3
What is the difference between how R and SAS perform merge?
The SAS Merge command returns 205546 lines whereas the R command returns 207208 lines.
Following example.
I am working with the IBGE file available at:
ftp://ftp.ibge.gov.br/PNS/2013/microdados/pns_2013_microdados.zip
DOMPNS2013.txt and PESPNS2013.txt bases will be used
SAS:
1) Variable assignment: run the files "DOMPNS2013 input" and "PESPNS2013 input"
2) Selection of an interest value and Merge:
data dompns2013v3;
set dompns2013;
if V0015 = 1;
run;
/*NOTE: There were 81187 observations read from the data set WORK.DOMPNS2013.

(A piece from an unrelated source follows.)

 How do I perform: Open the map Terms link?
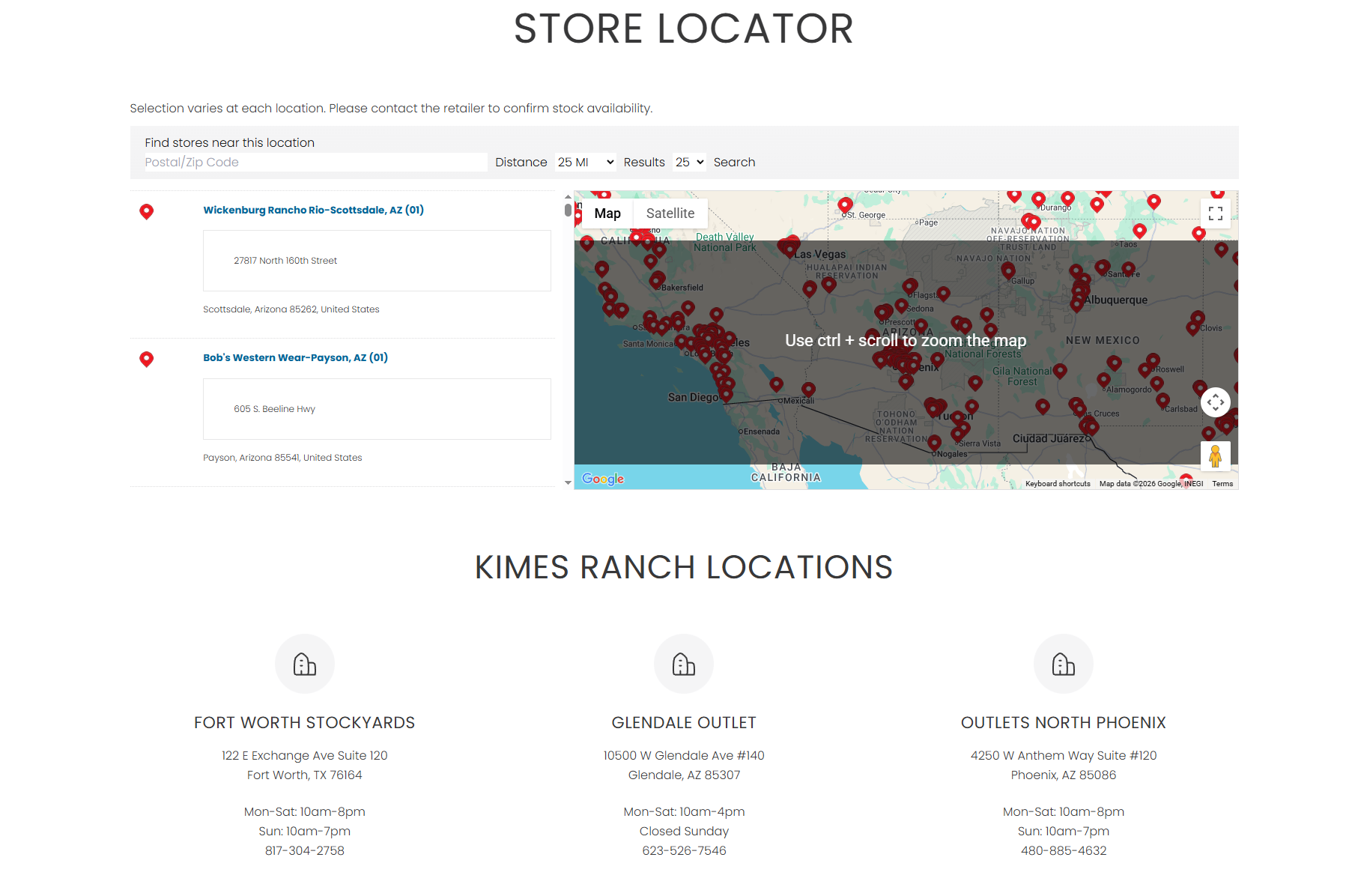[x=1222, y=484]
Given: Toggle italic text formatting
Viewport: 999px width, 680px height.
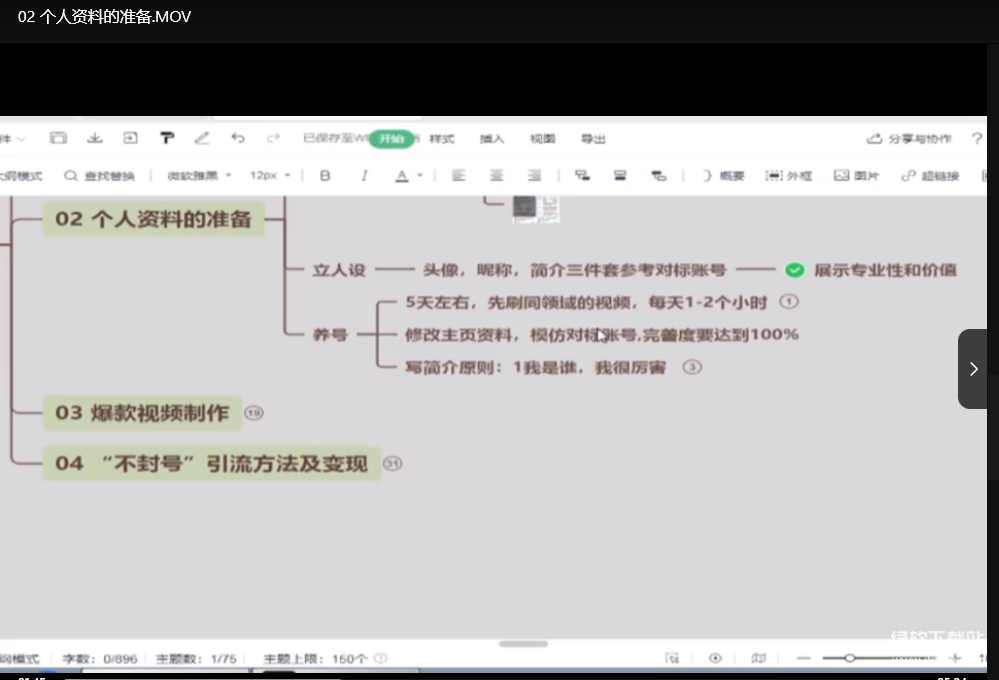Looking at the screenshot, I should 364,175.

NOTE: The data set WORK.DOMPNS2013V2 has 64348 observations and 20 variables.*/
data arq.dompes2013v3;
merge dompns2013v3 pespns2013;
by v0001 v0024 upa_pns v0006;
run;
/*NOTE: There were 64348 observations read from the data set WORK.DOMPNS2013V2.
NOTE: There were 205546 observations read from the data set WORK.PESPNS2013.
NOTE: The data set ARQ.DOMPES2013V2 has 205546 observations and 388 variables.
NOTE: DATA statement used (Total process time):*/
#
R: 1) assignment of variables:
d2013 = read.fwf(file='DOMPNS2013.txt',widths=c(2,8,7,4,2,6,1,1))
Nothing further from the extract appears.